**Problems and tasks**
- 1) Answer these about the forum thread on ESXi 5.x and Dell hardware monitoring:
(a) What product is the support forum board for?
(b) Which lower-level hardware issues does roffer say the plugins found do not seem to support?
(c) What job title is listed for scottwilkerson?
- 2) Write the next part of the forum thread on ESXi 5.x and Dell hardware monitoring, picking up after its final line.

== Passage

ESXi 5.x and Dell hardware monitoring

This support forum board is for support questions relating to Nagios XI, our flagship commercial network monitoring solution.
Locked
roffer
Posts: 5
Joined: Fri Jan 25, 2013 1:20 pm

ESXi 5.x and Dell hardware monitoring

Post by roffer »

Is it possible to monitor Dell hardware events on Nagios when the operating system in question is ESXi 5.x. All the plugins that I have found for OpenManage or ESXi only seem to support generic hardware notifications (hard drive full, CPU overloaded, etc.) but does not seem to support lower level hardware issues, like SMART drive predictive failures, RAID controller errors, RAM CRC errors, etc.

Using the trap method seems like it would work, but from the web pages I found it seems you only get notifications when something goes wrong rather than a notification that everything is ok with a device status (like fan speed, etc.). Is there a plugin or method out there that has a detailed level of monitoring for Dell hardware on ESXi 5.x?!

Here are some of the items that are available via OpenManage, which we are trying to move away from....

Dell Chassis CPU failure
Dell Chassis Fan Status
Dell Chassis Memory Arrays
Dell Chassis Storage - Controllers
Dell Health Check
Dell Power Supply Status
Dell Amperage Status Combined
Dell Battery Status Combined
Dell Chassis Intrusion Status Combined
Dell Chassis Status
Dell Cooling Device Status Combined
Dell Cooling Unit Status Combined
Dell Event Log Status
Dell Global System Status
Dell Memory Device Status Combined
Dell Power Supply Status Combined
Dell Power Unit Status Combined
Dell Processor Device Status Combined
Dell Temperature Status Combined
Dell Voltage Status Combined
Storage Management Global System Status
scottwilkerson
DevOps Engineer
Posts: 19396
Joined: Tue Nov 15, 2011 3:11 pm
Location: Nagios Enterprises
Contact:

Re: ESXi 5.x and Dell hardware monitoring

Post by scottwilkerson »

I believe this plugin can do what you are looking for
http://exchange.nagios.org/directory/Pl ... ge/details
Former Nagios employee
Creator:
Human Design Website
Get Your Human Design Chart
roffer
Posts: 5
Joined: Fri Jan 25, 2013 1:20 pm

Re: ESXi 5.x and Dell hardware monitoring

Post by roffer »

Regretfully that is not the case for ESXi 5.x, see the documentation here: http://folk.uio.no/trondham/software/ch ... -supported
scottwilkerson
DevOps Engineer
Posts: 19396
Joined: Tue Nov 15, 2011 3:11 pm
Location: Nagios Enterprises
Contact:

Re: ESXi 5.x and Dell hardware monitoring

Post by scottwilkerson »

====
== Entries provided

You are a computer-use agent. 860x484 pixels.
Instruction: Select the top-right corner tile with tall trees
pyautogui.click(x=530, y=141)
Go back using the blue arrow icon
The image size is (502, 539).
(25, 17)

====

**Answers to the tasks**
- 1)
(a) Nagios XI, described as the flagship commercial network monitoring solution.
(b) SMART drive predictive failures, RAID controller errors and RAM CRC errors.
(c) DevOps Engineer.

- 2)
Hmm, that doesn't seem fair...

there are some other plugins that look like the use a omreport utility, do you know if that is available to connect to your server?

http://exchange.nagios.org/index.php?op ... openmanage
Former Nagios employee
Creator:
Human Design Website
Get Your Human Design Chart
roffer
Posts: 5
Joined: Fri Jan 25, 2013 1:20 pm

Re: ESXi 5.x and Dell hardware monitoring

Post by roffer »

It seems like the Dell monitoring plugins fall into one of three categories:

OMSA based plugins: don't work on ESXi due to lack of SNMP/NRPE support
DRAC based plugins: don't supply drive/storage monitoring, which besides power supplies is the most critical items we need monitored
OMSA traps: doesn't give you a real time updated status, just a message upon failure. Does not inspire great confidence plus requires traps to be properly configured, which is easier said than done on Dell/ESXi due to bugs in OMSA

I'm looking for a Nagios/Dell/ESXi solution that has all the hardware info and up to date status. Anyone out there have this working?!
abrist
Red Shirt
Posts: 8334
Joined: Thu Nov 15, 2012 1:20 pm

Re: ESXi 5.x and Dell hardware monitoring

Post by abrist »

This plugin was mentioned on the dell forums. Have you given it a try/does it meet your needs?

http://en.community.dell.com/support-fo ... 66244.aspx
Former Nagios employee
"It is turtles. All. The. Way. Down. . . .and maybe an elephant or two."
VI VI VI - The editor of the Beast!
Come to the Dark Side.
roffer
Posts: 5
Joined: Fri Jan 25, 2013 1:20 pm

Re: ESXi 5.x and Dell hardware monitoring

Post by roffer »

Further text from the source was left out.